- WORK TO COMPLETE
Find each line in the items below that contains the word "Open" and copy those lines.

** START OF INFORMATION GIVEN **

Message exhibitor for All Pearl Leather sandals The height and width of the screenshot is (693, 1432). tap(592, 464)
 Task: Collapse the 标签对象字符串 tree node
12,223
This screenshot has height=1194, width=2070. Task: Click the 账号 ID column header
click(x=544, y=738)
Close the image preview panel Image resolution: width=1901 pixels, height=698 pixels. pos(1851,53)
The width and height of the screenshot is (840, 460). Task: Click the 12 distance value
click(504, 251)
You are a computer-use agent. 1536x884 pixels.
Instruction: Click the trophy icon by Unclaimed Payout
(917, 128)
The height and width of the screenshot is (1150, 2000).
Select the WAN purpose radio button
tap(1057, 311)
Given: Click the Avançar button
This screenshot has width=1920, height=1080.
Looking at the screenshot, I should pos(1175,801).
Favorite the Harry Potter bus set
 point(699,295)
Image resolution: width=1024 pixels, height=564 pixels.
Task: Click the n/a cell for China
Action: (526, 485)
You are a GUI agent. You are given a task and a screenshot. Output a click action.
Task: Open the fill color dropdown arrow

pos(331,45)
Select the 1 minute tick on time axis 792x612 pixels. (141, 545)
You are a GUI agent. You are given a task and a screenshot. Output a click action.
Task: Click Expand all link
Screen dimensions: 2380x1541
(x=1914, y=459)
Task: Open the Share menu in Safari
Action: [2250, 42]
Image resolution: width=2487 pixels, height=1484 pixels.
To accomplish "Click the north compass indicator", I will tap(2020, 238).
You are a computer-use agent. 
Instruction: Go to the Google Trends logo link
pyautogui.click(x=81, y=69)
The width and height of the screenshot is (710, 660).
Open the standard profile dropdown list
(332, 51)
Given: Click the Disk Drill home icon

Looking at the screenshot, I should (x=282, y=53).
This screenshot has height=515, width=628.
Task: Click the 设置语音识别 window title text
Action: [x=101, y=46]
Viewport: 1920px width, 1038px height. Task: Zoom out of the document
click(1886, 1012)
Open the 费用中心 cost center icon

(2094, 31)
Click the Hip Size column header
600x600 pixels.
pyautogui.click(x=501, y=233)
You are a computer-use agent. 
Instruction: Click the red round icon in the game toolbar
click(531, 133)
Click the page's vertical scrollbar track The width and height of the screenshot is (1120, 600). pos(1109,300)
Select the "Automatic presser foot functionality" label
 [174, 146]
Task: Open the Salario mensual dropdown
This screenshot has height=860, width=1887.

** END OF INFORMATION GIVEN **

- TASK RESPONSE
Task: Open the fill color dropdown arrow
Task: Open the Share menu in Safari
Open the standard profile dropdown list
Open the 费用中心 cost center icon
Task: Open the Salario mensual dropdown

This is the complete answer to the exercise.